### EXERCISE REQUIREMENTS
(1) In the forum thread about poodle tail length, which serious faults does the UKC standard list for the tail?
(2) Reproduce word for word the part of the forum thread about poodle tail length starting with "## CharismaticMillie" and going on through "cared to respond?".

### SELECTION
▽

# Concerning tail length



## CharismaticMillie

Libby2011 said:


> Sometime ago I read somewhere that in judging Poodles that they should 'not be faulted' for having a too short tail docking, as it is 'man caused' and not a birth fault. Has anyone else ever read this?
> 
> I have 2 UCH Standards, one with a very short dock and one with a natural tail. Obviously, more than one judge was not swayed by my girl's tiny tail. A breeder on another site recently had her beautifully structured pup not place. Both judges said it was ONLY because his tail was docked too short.
> 
> Any judges cared to respond?


The breed standard by which poodles in the AKC ring are judged states, " (c) Tail straight, set on high and carried up, docked of sufficient length to insure a balanced outline."


----------



## Libby2011

Thank you, CharismaticMillie 

We both show Multicolors in UKC (she also shows dogs in AKC, I believe, but not sure). This was at an UKC show.

From the UKC Standard for both MC and Solid Standards:

*TAIL*

The tail is straight, set high, and customarily docked to a length proportionate to the size of the dog. Whether standing or moving, the tail is carried erect.

Serious Faults: Low tail set, tail curled or carried over the back.

My girl has an extremely short tail, but was never faulted for it. She achieved her CH in two outings.

I was wondering if anyone ever read what I had in my original post and where it could be found again. I've searched and searched but can't come up with it.


----------



## MiniPoo

I cannot answer whether the judges were wrong to fault a poodle because of an extremely short docked tail, but I never understood how the vet/breeder doing the docking could possibly think a short tail was appropriate for a poodle. Poodles are not dobermans. I place the blame on whoever did the short docking or the breeder who did not instruct the vet in the proper length. I would prefer an undocked tail, but if it must be docked, then the breeder should make sure it is done at a reasonable length.

Sorry if this is not the type of answer you were looking for.


----------



## Libby2011

MiniPoo, My thoughts exactly! I really had to think twice when I chose Dani, because all her other features were great and she had that firey personality that wins! Thank goodness the judges overlooked that stub!

By coincidence the same vet, who became a friend, did my puppies' tails, however I instructed and marked EXACTLY where I wanted them docked and had NO trouble in letting her know what a sorry job she had done on my girl! LOL


----------



## Libby2011

BTW, Dani was the ONLY one in the litter to suffer this tragedy!


----------



## alwayson

*Short Tails*



MiniPoo said:


> I cannot answer whether the judges were wrong to fault a poodle because of an extremely short docked tail, but I never understood how the vet/breeder doing the docking could possibly think a short tail was appropriate for a poodle. Poodles are not dobermans. I place the blame on whoever did the short docking or the breeder who did not instruct the vet in the proper length. I would prefer an undocked tail, but if it must be docked, then the breeder should make sure it is done at a reasonable length.

△

### INFORMATION PROVIDED
▽

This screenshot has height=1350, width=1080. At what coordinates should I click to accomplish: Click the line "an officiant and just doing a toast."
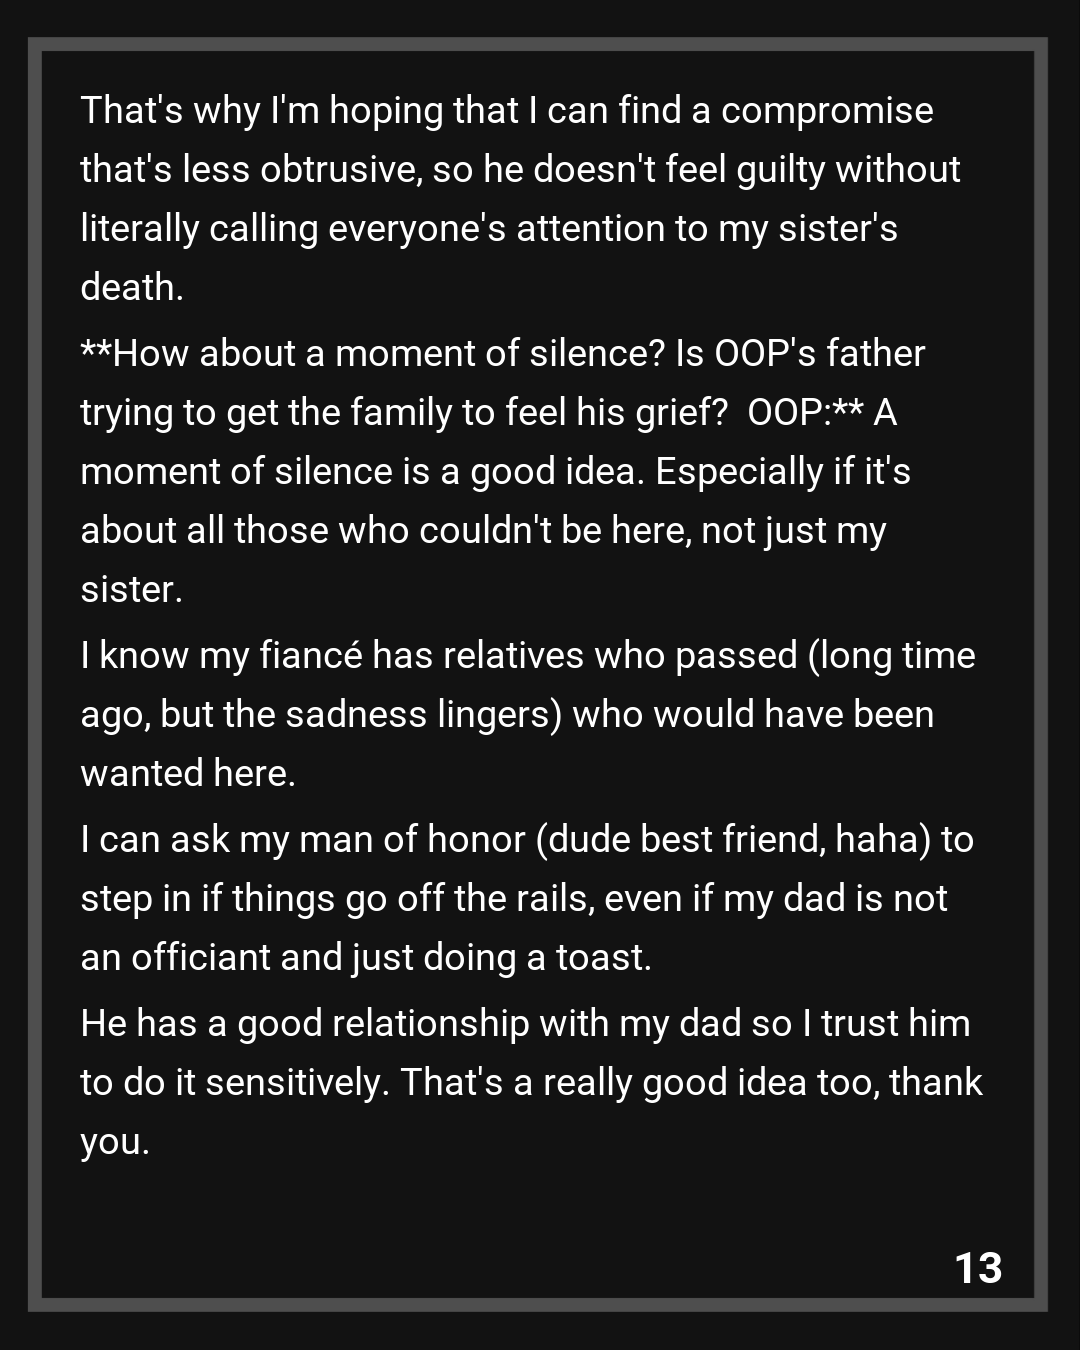point(366,958)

△

### ANSWERS FOR THE EXERCISE
(1) Low tail set, tail curled or carried over the back.

(2)
## CharismaticMillie

Libby2011 said:


> Sometime ago I read somewhere that in judging Poodles that they should 'not be faulted' for having a too short tail docking, as it is 'man caused' and not a birth fault. Has anyone else ever read this?
> 
> I have 2 UCH Standards, one with a very short dock and one with a natural tail. Obviously, more than one judge was not swayed by my girl's tiny tail. A breeder on another site recently had her beautifully structured pup not place. Both judges said it was ONLY because his tail was docked too short.
> 
> Any judges cared to respond?